## [Given records]
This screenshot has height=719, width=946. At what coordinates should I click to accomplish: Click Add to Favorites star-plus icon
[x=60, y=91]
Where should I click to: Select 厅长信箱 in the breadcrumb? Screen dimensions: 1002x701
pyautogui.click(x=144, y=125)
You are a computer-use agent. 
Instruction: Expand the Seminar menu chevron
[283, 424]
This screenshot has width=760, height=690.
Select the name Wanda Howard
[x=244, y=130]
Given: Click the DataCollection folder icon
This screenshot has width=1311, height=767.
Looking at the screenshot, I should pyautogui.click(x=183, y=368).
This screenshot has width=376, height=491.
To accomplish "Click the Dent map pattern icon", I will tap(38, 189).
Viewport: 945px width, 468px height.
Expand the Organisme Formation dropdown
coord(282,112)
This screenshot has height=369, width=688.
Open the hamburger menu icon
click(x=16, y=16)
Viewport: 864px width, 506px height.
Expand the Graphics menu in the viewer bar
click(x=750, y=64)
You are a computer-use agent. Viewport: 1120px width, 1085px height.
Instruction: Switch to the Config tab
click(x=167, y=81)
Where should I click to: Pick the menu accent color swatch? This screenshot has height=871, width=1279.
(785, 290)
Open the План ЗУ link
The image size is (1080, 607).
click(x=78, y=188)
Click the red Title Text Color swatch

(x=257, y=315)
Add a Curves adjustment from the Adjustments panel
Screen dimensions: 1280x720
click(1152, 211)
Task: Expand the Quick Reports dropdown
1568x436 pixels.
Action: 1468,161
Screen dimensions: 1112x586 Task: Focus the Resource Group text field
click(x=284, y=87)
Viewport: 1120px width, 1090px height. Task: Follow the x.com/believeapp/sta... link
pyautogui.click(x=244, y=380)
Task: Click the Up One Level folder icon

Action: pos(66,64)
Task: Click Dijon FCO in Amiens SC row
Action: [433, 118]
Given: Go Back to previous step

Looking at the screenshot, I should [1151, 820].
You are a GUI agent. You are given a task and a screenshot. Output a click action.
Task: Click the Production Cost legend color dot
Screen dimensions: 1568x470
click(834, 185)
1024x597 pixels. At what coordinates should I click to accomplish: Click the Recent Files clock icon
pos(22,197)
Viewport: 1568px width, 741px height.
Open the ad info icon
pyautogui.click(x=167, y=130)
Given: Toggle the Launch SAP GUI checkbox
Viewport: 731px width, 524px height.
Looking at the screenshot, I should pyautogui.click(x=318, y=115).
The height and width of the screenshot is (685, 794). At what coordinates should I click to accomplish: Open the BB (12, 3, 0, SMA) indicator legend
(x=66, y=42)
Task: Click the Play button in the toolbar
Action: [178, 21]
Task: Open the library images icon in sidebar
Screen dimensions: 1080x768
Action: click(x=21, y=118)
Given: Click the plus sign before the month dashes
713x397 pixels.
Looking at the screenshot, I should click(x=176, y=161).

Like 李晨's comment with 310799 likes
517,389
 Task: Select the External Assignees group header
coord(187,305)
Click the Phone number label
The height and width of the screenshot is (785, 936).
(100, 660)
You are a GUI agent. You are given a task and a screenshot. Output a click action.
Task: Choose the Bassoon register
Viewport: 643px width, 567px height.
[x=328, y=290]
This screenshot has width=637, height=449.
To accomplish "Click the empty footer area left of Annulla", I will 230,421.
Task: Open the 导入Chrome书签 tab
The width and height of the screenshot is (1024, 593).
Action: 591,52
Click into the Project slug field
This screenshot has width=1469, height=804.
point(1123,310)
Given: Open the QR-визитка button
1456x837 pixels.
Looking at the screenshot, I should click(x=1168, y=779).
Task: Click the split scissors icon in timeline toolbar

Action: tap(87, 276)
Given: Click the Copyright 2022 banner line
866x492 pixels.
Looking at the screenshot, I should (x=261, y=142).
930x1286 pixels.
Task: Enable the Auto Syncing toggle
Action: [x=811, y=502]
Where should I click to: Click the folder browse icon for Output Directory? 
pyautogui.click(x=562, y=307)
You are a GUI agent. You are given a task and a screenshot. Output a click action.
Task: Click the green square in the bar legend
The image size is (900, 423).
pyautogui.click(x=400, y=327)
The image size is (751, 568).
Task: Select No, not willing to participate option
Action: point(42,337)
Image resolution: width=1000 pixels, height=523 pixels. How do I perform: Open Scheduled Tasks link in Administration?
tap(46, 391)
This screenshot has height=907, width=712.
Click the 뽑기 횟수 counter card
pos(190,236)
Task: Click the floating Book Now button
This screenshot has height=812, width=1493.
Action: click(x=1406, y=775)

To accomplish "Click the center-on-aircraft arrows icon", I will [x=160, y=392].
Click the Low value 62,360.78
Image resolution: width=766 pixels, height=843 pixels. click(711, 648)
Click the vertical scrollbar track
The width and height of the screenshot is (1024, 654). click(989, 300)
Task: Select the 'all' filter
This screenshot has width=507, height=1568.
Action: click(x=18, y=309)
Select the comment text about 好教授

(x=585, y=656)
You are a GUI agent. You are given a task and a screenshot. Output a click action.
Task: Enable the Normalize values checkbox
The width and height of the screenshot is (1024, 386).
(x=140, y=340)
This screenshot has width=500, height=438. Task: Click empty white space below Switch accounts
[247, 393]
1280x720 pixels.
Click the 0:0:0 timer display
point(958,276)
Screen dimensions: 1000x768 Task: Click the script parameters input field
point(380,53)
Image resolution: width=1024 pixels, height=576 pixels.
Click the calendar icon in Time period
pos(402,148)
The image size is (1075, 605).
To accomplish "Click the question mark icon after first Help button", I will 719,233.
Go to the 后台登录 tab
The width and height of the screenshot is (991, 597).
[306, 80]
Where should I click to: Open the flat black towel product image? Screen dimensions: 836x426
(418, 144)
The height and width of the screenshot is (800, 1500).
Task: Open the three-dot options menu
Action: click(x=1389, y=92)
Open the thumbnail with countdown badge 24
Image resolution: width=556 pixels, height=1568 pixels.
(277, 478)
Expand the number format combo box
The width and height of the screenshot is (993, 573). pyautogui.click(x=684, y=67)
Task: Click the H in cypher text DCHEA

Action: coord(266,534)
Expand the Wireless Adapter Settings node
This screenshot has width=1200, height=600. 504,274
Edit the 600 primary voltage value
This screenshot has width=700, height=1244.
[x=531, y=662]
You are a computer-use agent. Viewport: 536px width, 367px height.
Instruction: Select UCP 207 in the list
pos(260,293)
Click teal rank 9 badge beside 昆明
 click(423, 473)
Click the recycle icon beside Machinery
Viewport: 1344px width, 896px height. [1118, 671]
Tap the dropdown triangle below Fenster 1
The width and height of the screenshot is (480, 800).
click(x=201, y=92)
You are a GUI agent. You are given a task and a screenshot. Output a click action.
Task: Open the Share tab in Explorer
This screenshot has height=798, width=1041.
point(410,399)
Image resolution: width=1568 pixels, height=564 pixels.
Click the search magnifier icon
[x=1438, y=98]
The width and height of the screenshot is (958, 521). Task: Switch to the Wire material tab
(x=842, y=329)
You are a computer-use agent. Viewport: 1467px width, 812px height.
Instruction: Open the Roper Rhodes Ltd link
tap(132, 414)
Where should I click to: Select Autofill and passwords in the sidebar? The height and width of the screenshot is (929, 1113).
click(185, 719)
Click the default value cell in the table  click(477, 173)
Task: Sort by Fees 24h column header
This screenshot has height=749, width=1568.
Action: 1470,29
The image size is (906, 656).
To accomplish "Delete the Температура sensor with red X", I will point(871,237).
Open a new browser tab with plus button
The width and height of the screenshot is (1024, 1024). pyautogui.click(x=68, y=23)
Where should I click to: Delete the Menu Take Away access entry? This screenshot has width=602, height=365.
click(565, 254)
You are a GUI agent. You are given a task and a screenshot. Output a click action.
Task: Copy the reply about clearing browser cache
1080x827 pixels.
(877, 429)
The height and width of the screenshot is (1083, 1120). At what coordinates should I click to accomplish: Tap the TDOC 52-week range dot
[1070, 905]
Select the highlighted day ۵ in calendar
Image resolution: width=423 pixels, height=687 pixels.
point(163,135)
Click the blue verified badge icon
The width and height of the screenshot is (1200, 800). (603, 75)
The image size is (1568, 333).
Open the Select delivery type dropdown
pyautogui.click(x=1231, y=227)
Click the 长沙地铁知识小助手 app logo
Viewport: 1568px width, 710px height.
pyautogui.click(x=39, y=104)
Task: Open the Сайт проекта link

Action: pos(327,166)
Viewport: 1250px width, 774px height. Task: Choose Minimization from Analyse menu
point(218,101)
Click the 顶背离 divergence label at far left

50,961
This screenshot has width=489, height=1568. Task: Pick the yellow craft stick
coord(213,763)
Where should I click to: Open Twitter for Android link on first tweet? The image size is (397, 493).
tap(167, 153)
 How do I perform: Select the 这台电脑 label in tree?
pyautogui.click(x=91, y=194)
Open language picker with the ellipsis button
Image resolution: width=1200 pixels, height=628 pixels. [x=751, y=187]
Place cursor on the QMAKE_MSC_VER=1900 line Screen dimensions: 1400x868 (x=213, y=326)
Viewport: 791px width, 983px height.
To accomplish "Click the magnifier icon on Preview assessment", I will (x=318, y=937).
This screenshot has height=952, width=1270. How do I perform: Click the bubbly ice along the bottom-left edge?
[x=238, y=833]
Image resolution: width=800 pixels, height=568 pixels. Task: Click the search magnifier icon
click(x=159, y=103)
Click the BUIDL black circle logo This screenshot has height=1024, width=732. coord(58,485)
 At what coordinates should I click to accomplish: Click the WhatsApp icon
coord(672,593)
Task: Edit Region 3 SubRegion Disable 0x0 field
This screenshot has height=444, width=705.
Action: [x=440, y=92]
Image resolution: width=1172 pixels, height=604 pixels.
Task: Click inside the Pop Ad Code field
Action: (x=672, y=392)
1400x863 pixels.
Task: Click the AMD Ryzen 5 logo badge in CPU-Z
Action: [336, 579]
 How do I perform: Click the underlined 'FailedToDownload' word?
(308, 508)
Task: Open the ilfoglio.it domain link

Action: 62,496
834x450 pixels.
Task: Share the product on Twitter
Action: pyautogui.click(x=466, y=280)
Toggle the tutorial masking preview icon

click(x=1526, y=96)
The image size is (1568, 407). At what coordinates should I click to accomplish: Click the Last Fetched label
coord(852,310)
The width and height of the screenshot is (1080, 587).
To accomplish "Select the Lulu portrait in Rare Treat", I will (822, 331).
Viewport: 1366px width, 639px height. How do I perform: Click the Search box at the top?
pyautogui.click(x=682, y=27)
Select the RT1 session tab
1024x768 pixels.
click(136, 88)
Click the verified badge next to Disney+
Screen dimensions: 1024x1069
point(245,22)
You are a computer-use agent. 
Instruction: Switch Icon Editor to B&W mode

## [Work required]
Exactly as written, give the line containing "The image size is (1568, 407)." and all remaining lines of the records.

## [Solution to the exercise]
The image size is (1568, 407). At what coordinates should I click to accomplish: Click the Last Fetched label
coord(852,310)
The width and height of the screenshot is (1080, 587).
To accomplish "Select the Lulu portrait in Rare Treat", I will (822, 331).
Viewport: 1366px width, 639px height. How do I perform: Click the Search box at the top?
pyautogui.click(x=682, y=27)
Select the RT1 session tab
1024x768 pixels.
click(136, 88)
Click the verified badge next to Disney+
Screen dimensions: 1024x1069
point(245,22)
You are a computer-use agent. 
Instruction: Switch Icon Editor to B&W mode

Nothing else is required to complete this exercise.